Carefully, he knelt down and lifted up a slab of the stone, revealing a
narrow opening as deep as a man’s arm and maybe twice as long. There
was a bundle inside, done up in oilcloth, and Nathan pulled it out, started
to undo the wrappings. There was only one thing it could be, that size and
shape, and it made my heart hammer, knowing I was so close to it.
“Look at her!” Nathan pulled aside the last wrapping.
I caught my breath. “A Sharps repeater!”
“Grandpa gave her to me last week on my birthday. He says next spring
after the planting, I can go down to Texas.“ He stood there holding the
rifle, glowing with pride, and I felt, like I was expected to feel, no more
than a little kid next to him. He was all of thirteen and with a gun of his
own, just about nearly a man and joined up with the Raiders, or at least
he would be come next spring. He sighted down the barrel. ”My brother
Jeb says there’s a place for me in his company. My pa’s old company,“ he
added in a lower tone of voice.
I nodded solemnly. This was the bond between us, that both of our
fathers had been killed fighting for the Cause—mine before I was even
born, his just six years ago, hanged after the raid on Shreveport. It was
worse for Nathan, I think, because he could remember his pa, and his
Uncle Andy, too, who was in the Yankee prison at Lexington. Of all
Captain Ross’s sons, only Jeff had stayed home to work the farm, and on
account of that, the captain hadn’t spoken a civil word to him since the
day Nathan’s pa was hanged. “Though he’ll eat the food on his table,” my
ma had said sharply once, defending Mr. Jeff.
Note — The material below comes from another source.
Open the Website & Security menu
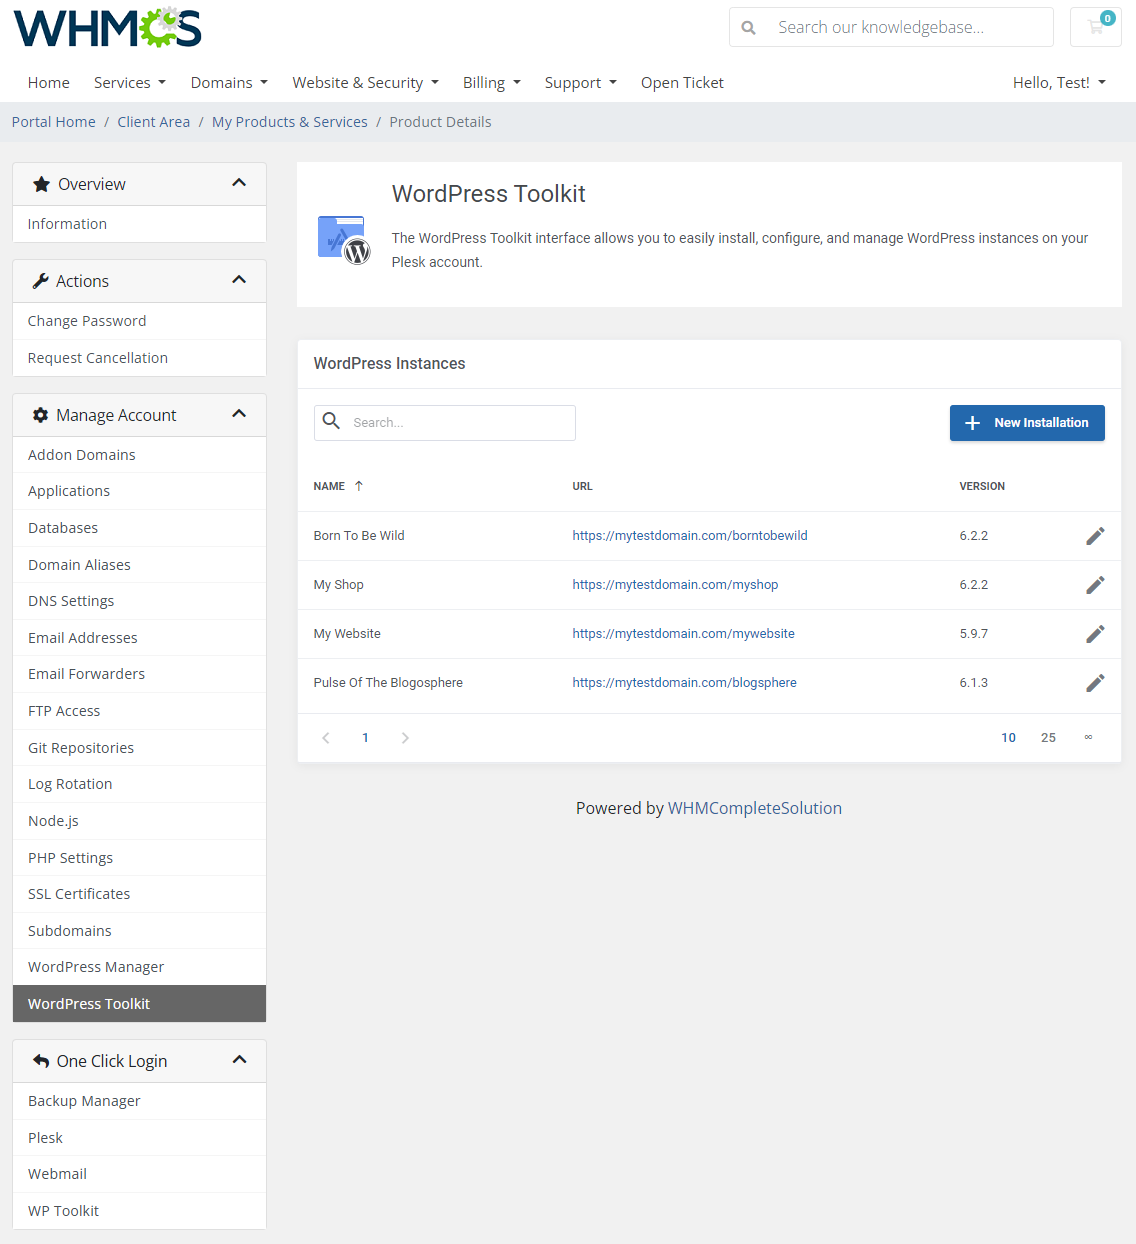The image size is (1136, 1244). click(365, 82)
The trouble with Ma was, she made too much sense. But next to an
almost-new Sharps repeating carbine, her words might as well have been
in some foreign tongue. “Can I hold it?” I dared to ask Nathan. “Is it
loaded?”
He put it into my hands, and I held it briefly, tasting the bittersweet
pangs of jealousy.
“Come on,” Nathan said suddenly, retaking possession, and I followed
him up the bank, moving Indian style like hunters through the trees and
brush. The thrill of danger raced through my veins, knowing it meant
prison if the Yankees ever caught us with the gun—that is, if we weren’t
shot on sight. But I suppose Nathan’s father and uncles must have hunted
these woods when they were boys, back before the Surrender. My own pa
hadn’t even been born yet then, not until after my Grandpa James had
come back from the Yankee prison camp at Fort Douglas, already
half-dead with consumption, so that he died before my pa was one year
old.
We came out of the woods into a strip of hayfield, full of heat and
sunshine, with grasshoppers whirring and flying up into my face. I knew
where we were, and I whispered to Nathan, “Careful,” but he just shook
his head for me to be quiet and follow him, and we crawled through the
hay on our bellies, up to the edge of the cotton field. Down at the other end
of the row, there was the figure of a black man with a hoe in his hand,
chopping up and down, up and down under the hot sun.
This was land where the Rosses had planted cotton before the War, but
the captain wouldn’t grow it now—most of the white farmers wouldn’t,
called it nigger’s work, even though they could have gotten a pretty good
price, a lot higher than corn, anyway. Yankees had taken the land after the
Surrender, parceled it out to the Rosses’ slaves, but it had long since been
lost to Yankee tax speculators who hired it out on shares to grow cotton.
Truth to tell, I don’t think those sharecroppers were all that much better
off than we were, but that didn’t mean anything to Nathan. All he could
see was the nigger on his grandpa’s land.